*DATA SECTION*

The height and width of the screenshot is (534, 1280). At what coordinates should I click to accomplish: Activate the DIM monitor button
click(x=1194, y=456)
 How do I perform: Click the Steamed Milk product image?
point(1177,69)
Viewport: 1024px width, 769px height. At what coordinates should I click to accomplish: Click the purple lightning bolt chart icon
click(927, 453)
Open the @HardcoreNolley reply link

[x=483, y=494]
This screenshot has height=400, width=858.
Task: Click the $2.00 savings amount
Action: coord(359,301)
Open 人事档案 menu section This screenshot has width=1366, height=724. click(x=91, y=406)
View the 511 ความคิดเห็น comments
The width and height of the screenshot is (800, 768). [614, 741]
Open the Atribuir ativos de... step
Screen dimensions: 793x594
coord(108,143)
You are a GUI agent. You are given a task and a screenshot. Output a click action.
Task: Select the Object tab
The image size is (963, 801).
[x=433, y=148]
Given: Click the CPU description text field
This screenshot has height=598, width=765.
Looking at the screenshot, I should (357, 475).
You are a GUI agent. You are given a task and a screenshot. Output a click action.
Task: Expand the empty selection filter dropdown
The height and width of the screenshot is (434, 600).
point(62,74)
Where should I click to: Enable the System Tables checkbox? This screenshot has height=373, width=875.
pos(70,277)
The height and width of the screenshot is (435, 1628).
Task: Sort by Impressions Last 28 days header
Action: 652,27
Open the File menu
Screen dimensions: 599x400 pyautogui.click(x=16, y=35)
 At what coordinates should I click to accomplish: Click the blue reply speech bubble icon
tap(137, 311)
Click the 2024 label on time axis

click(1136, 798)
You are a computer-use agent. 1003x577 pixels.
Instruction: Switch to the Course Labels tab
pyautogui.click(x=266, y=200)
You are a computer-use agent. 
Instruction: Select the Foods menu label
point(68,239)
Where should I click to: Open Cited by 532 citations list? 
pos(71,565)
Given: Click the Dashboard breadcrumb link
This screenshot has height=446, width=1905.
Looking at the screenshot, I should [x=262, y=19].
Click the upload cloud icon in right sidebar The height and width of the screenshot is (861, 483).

*GOAL OF THE EXERCISE*
Search the records for the string "computer" and return every line in which it occurs.

*COMPLETED EXERCISE*
You are a computer-use agent. 1003x577 pixels.
You are a computer-use agent. 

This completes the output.